15. Ceza Dairesi 2017/34192 E. , 2020/12883 K.
"İçtihat Metni"MAHKEMESİ :Ağır Ceza Mahkemesi
SUÇ : Kamu kurum ve kuruluşlarının araç olarak kullanılması suretiyle dolandırıcılık, resmi belgede sahtecilik
HÜKÜM : 1- Resmi belgede sahtecilik suçundan 5237 sayılı TCK"nın 204/1, 43, 62/1, 53. maddeleri gereğince mahkumiyetine
2- Nitelikli dolandırıcılık suçundan 5237 sayılı TCK"nın 158/1-e, 43, 168/2, 62, 52-4, 53. maddeleri gereğince mahkumiyetine
Nitelikli dolandırıcılık, resmi belgede sahtecilik suçlarından sanığın mahkumiyetine ilişkin hükümler sanık müdafisi tarafından temyiz edilmekle, dosya incelenerek gereği düşünüldü:
Gerekçeli karar başlığında suç tarihinin ‘’12/11/2007’’ olarak gösterilmesi gerekirken,’’2007’’ olarak gösterilmesi mahallinde düzeltilebilir yazım hatası olarak değerlendirilmiştir.

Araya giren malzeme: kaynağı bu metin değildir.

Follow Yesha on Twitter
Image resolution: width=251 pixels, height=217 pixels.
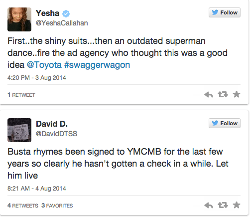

Sanığın, Gürsoy İnşaat Mermer Ltd Şti."nin 2003 yılından beri muhasebe işlerini yaptığı, şirkete ait mermer fabrikasında temyiz dışı sanıkların fiili olarak çalışmadığı halde çalışıyormuş gibi sigorta bildirimlerini yaptığı, bu suretle üzerine atılı suçları işlediğinin iddia olunduğu somut olayda;
1-Sanık hakkında resmi belgede sahtecilik suçundan kurulan mahkumiyet hükmüne ilişkin temyiz itirazlarının incelenmesinde;
Sanığa yüklenen "resmi belgede sahtecilik" suçunun 5237 sayılı TCK"nın 204/1. maddesinde öngörülen cezasının üst sınırı itibarıyla aynı Kanun"un 66/1-e ve 67/4. maddelerinde öngörülen dava zamanaşımının, 12/11/2007 suç tarihinden temyiz inceleme tarihine kadar gerçekleştiği anlaşılmış sanığın temyiz nedenleri bu itibarla yerinde görülmüş olduğundan, diğer yönleri incelenmeyen hükmün 5320 sayılı Kanun"un 8/1. maddesi gereğince uygulanması gereken 1412 sayılı CMUK’nın 321. maddesi uyarınca BOZULMASINA; ancak yeniden yargılama yapılmasını gerektirmeyen bu hususta aynı
Kanun"un 322. maddesinde öngörülen yetkiye dayanılarak karar verilmesi mümkün olduğundan, sanık hakkında açılan kamu davasının gerçekleşen dava zamanaşımı nedeniyle CMK’nın 223/8. maddesi uyarınca DÜŞMESİNE,
2-Sanık hakkında nitelikli dolandırıcılık suçundan kurulan mahkumiyet hükmüne ilişkin temyiz itirazlarının incelenmesinde;
Söz konusu iş yerinin idare ve vergi mevzuatına uygun kurulmuş bir iş yeri olması, ilgili kurumun mevzuatı gereği söz konusu iş yeri üzerinde denetim yetkisinin bulunması, sanığın kurumun denetim imkanını ortadan kaldıracak, engelleyecek mahiyette hileli bir hareketinin bulunmaması, kişilerin sigorta primlerini katılan kuruma yatırmış olmaları halinde 5510 sayılı Kanun"un 89. maddesi gereğince, primlerin irat kaydedileceği, aynı Kanun"un 96. maddesi gereğince, yapılan sağlık harcamalarının geri alınacağının düzenlenmiş olması karşısında, sanığın üzerine atılı nitelikli dolandırıcılık suçunun yasal unsurları oluşmadığı gözetilmeden, sanığın beraati yerine, yazılı şekilde mahkumiyeti yönünde hüküm tesisi;
Kanuna aykırı olup, sanık müdafisinin temyiz itirazları bu nedenle yerinde görüldüğünden, 5320 sayılı Kanun"un 8/1. maddesi gereğince uygulanması gereken 1412 sayılı CMUK"nın 321. maddesi uyarınca, hükmün BOZULMASINA, 23/12/2020 tarihinde oy birliğiyle karar verildi.